# Stated task:
Rewrite the records below as a Markdown table with the columns "Row" and "Line," giving each nonblank line its own numbered row. Leave out the pictures.

# Records pointing to text and elements:
☆ ☆ ☆ ☆ ☆
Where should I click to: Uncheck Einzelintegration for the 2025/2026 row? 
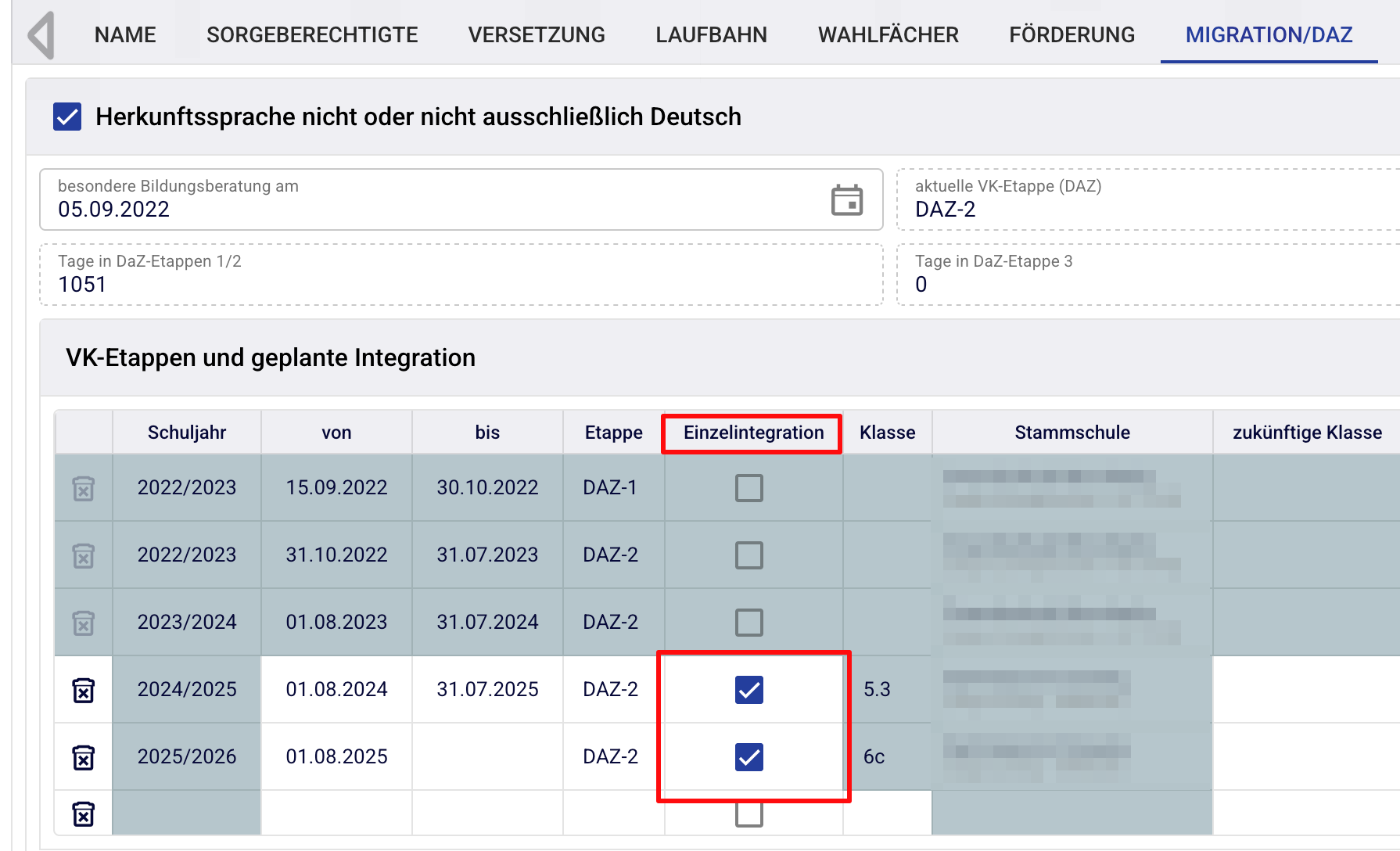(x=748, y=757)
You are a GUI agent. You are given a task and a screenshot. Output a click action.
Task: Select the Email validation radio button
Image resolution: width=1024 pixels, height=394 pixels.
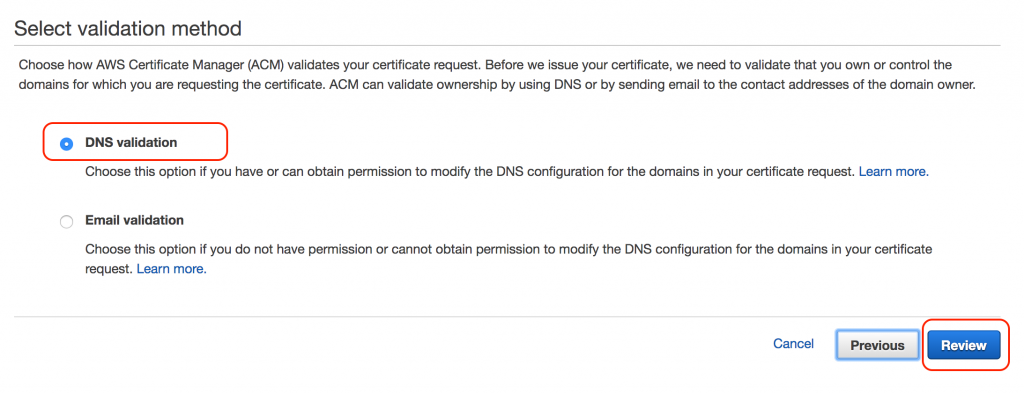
☆ ☆ ☆ ☆ ☆
# Output:
| Row | Line |
|---|---|
| 1 | Where should I click to: Uncheck Einzelintegration for the 2025/2026 row?  |
| 2 | (x=748, y=757) |
| 3 | You are a GUI agent. You are given a task and a screenshot. Output a click action. |
| 4 | Task: Select the Email validation radio button |
| 5 | Image resolution: width=1024 pixels, height=394 pixels. |